EXERCISE:
Below are records. Transcribe exactly the lines from the one that contains "The image size is (1568, 500)." through the last line, leaving any pictures out.

SUPPLIED DATA:
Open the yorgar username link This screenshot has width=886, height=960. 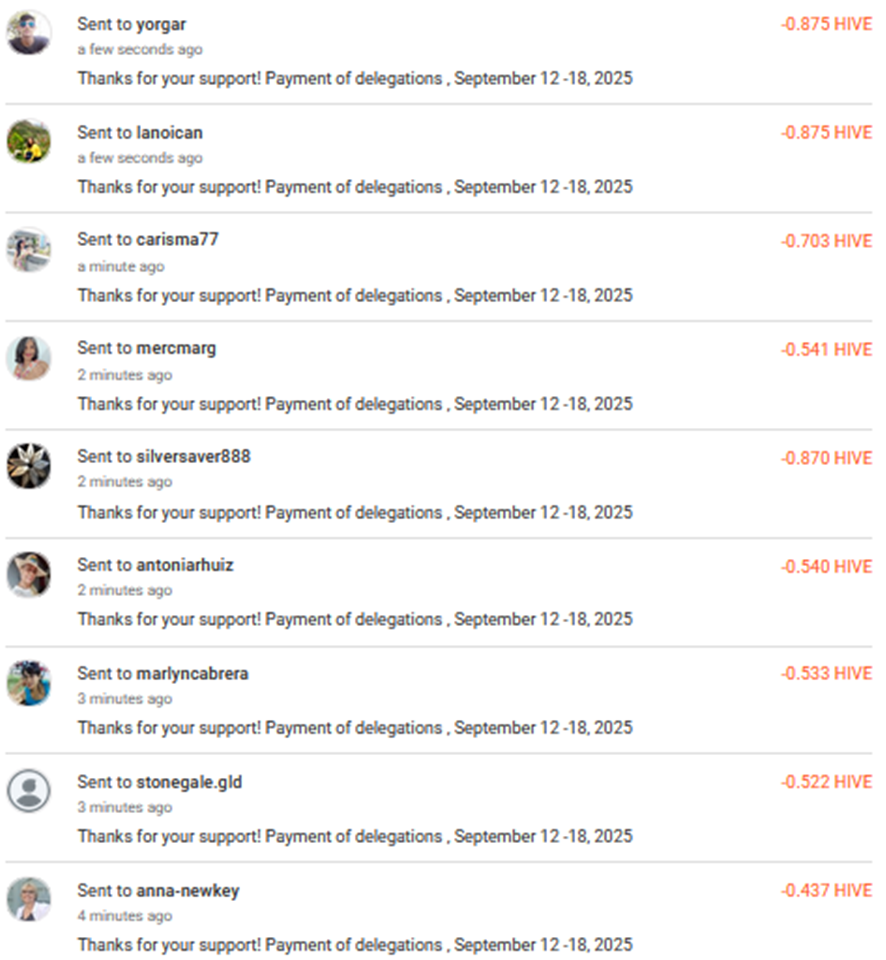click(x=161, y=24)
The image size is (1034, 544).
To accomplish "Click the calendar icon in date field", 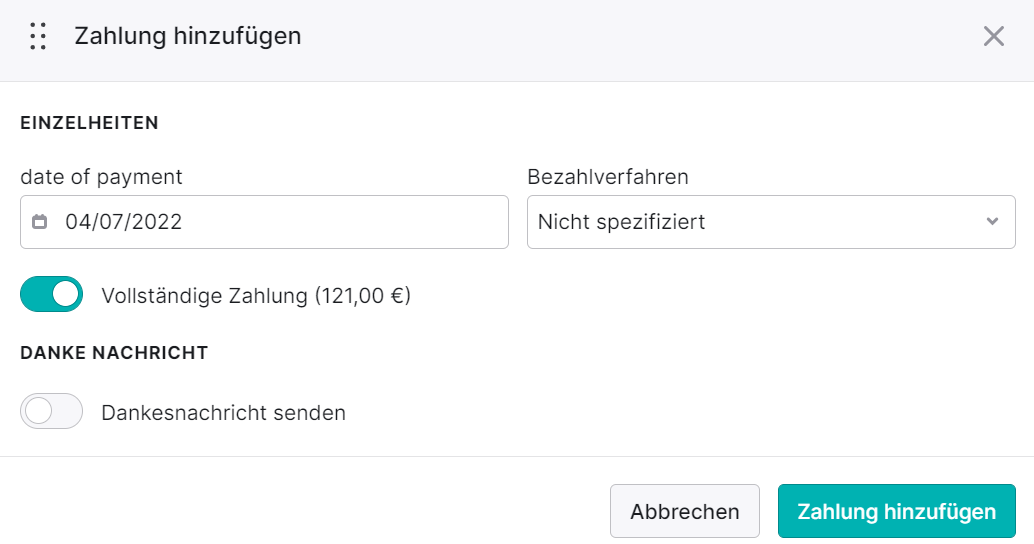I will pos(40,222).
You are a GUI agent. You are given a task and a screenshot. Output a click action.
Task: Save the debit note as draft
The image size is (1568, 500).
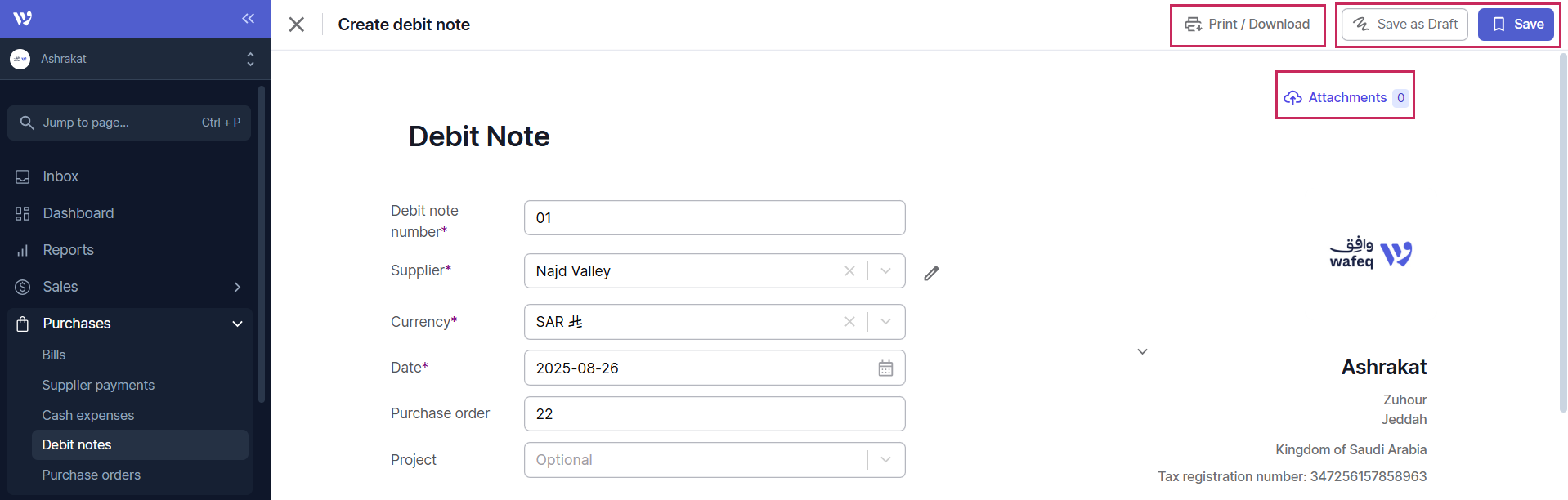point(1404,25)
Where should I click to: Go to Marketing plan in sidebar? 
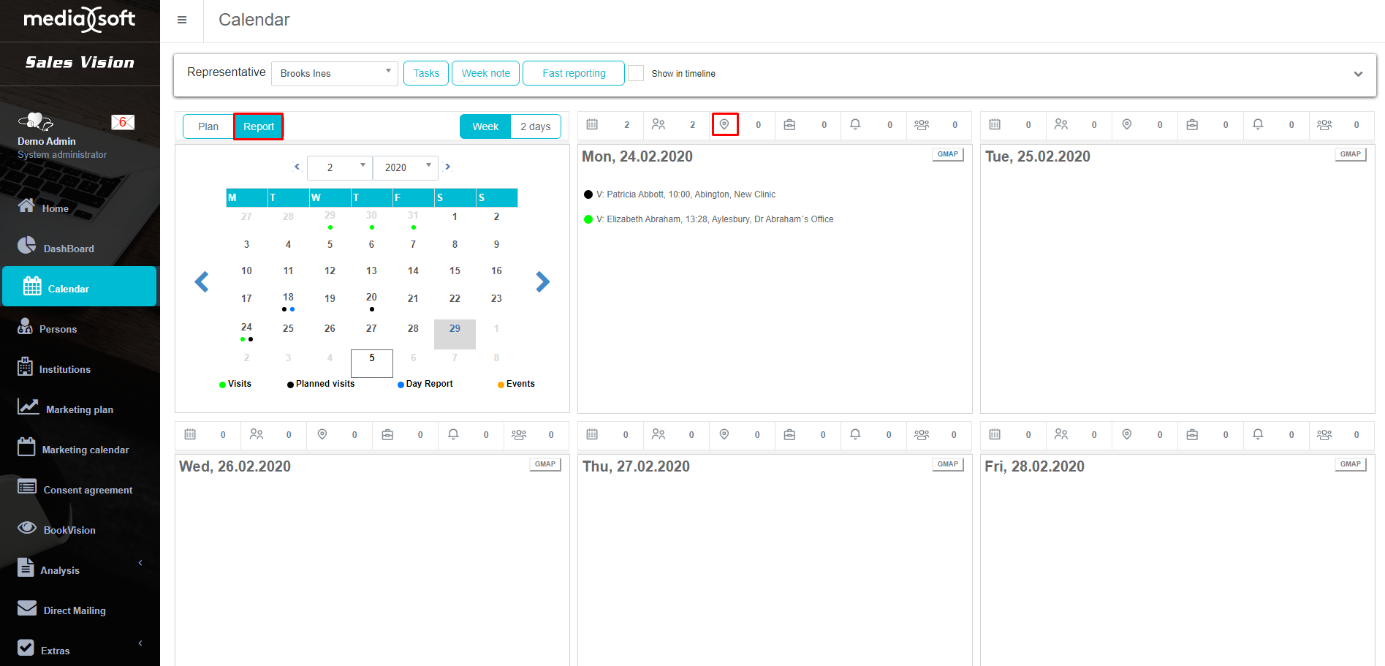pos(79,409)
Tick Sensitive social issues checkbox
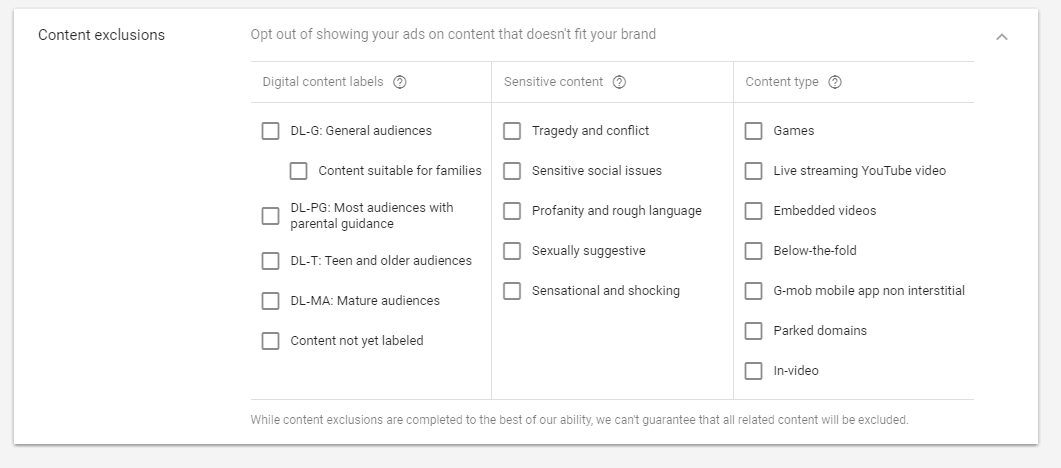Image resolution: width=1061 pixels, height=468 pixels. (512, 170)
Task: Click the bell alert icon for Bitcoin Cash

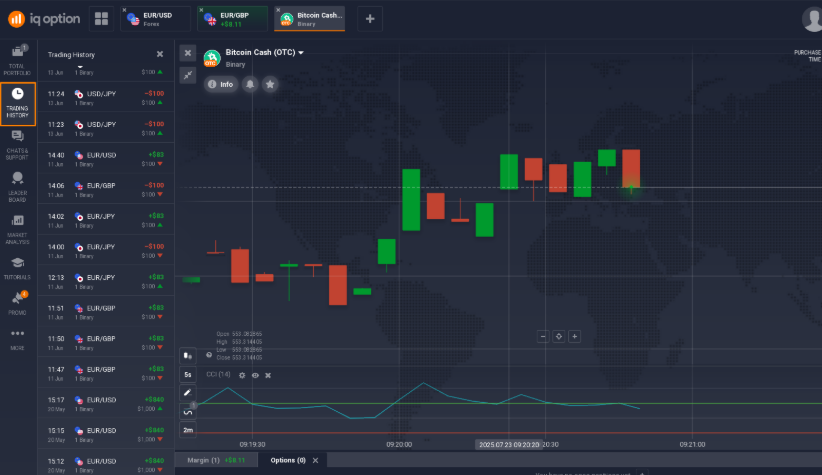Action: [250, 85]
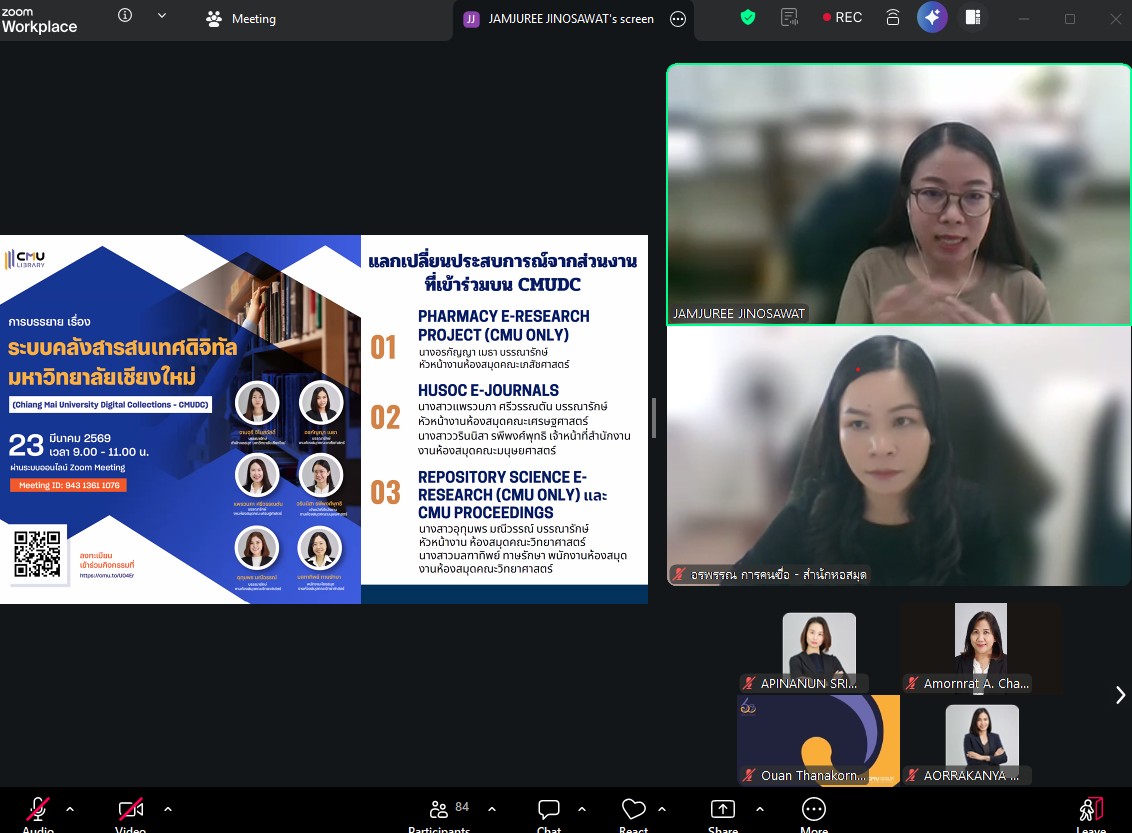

YOUR RESPONSE:
The image size is (1568, 500).
point(1404,25)
Where should I click to: Go to Marketing plan in sidebar? 
pos(79,409)
Tick Sensitive social issues checkbox
Image resolution: width=1061 pixels, height=468 pixels. (512, 170)
Task: Click the bell alert icon for Bitcoin Cash

Action: [250, 85]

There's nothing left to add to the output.